=== EXERCISE BRIEF ===
Repeat exactly the stretch of lines that starts with the one containing "You are a GUI" and ends with the last line of the material. Leave out pictures.

■ ■ ■ ■

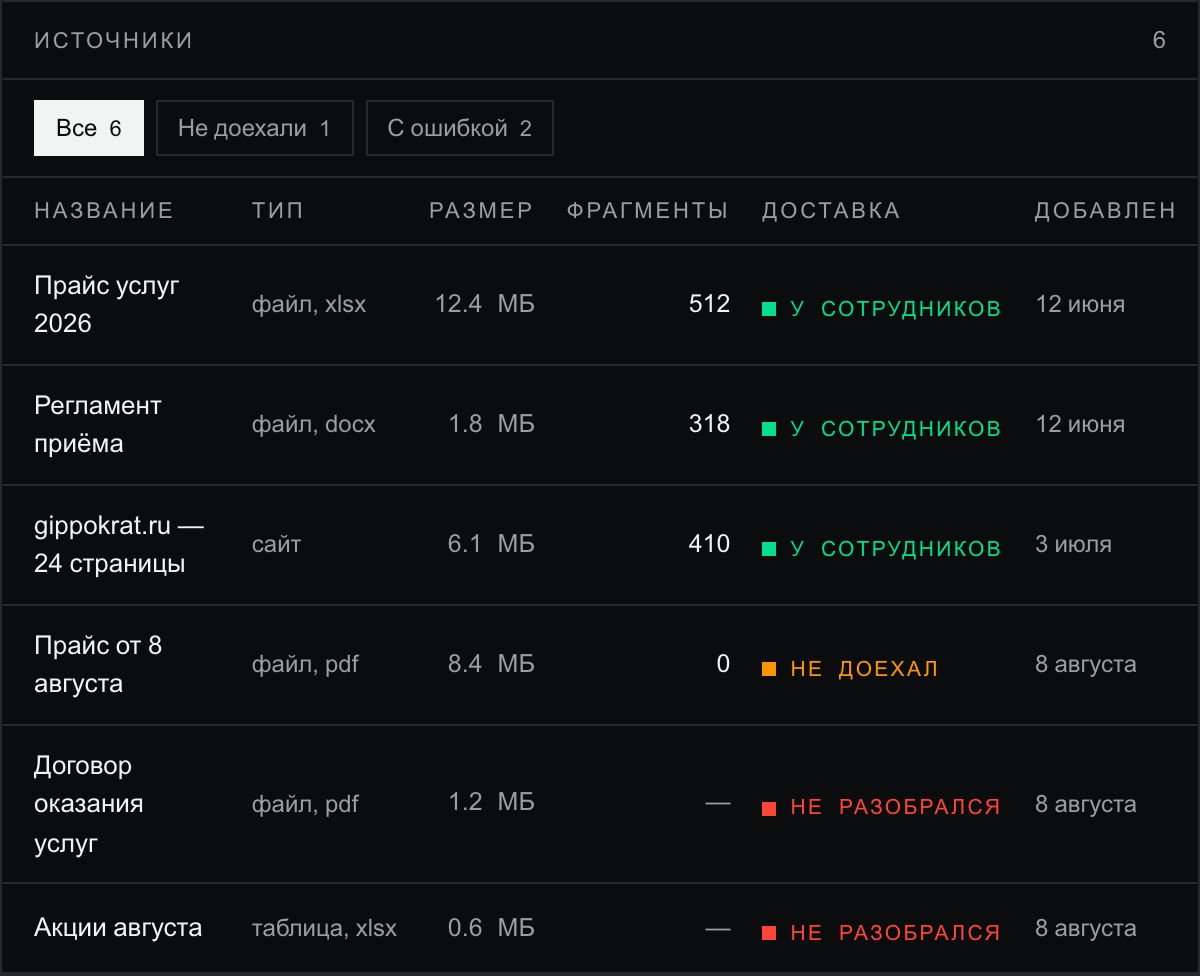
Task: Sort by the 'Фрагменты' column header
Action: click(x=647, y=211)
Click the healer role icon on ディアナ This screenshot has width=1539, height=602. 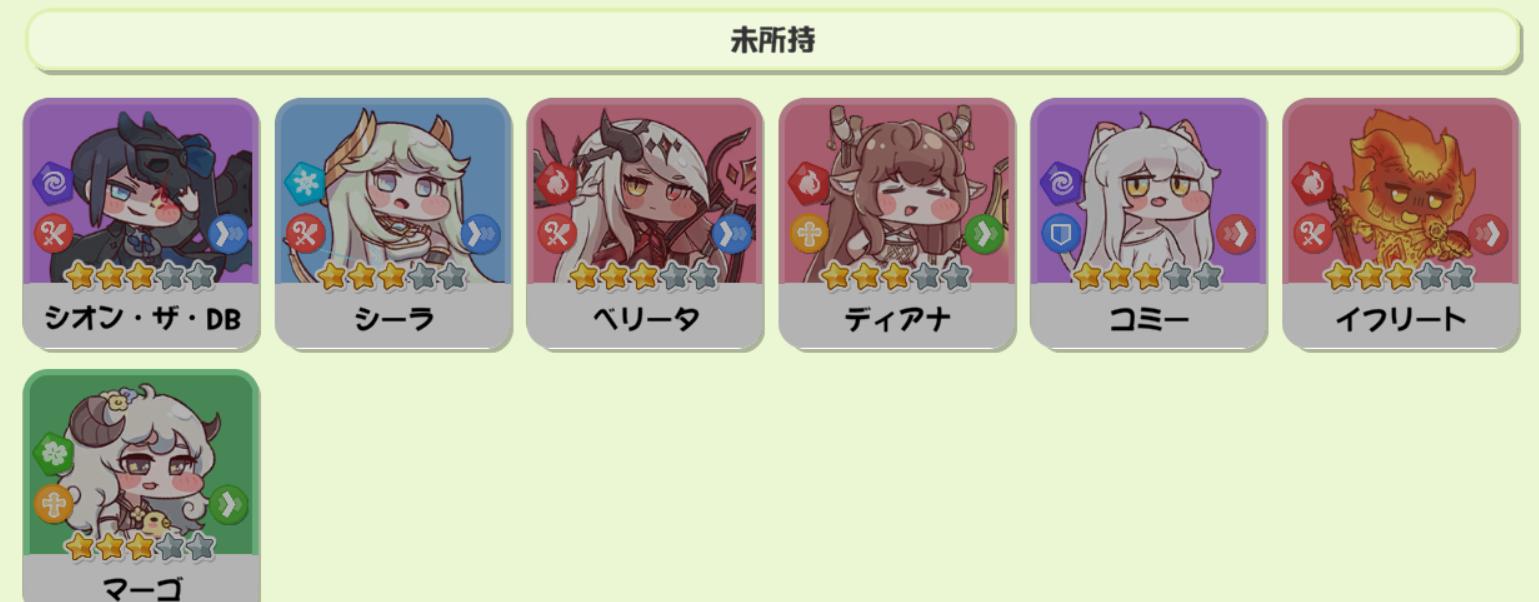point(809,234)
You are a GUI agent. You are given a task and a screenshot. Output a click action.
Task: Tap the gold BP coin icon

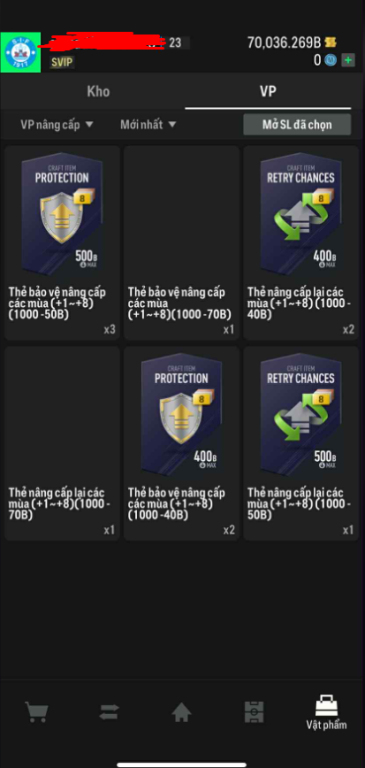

■ ■ ■ ■

=== FINAL ANSWER ===
You are a GUI agent. You are given a task and a screenshot. Output a click action.
Task: Tap the gold BP coin icon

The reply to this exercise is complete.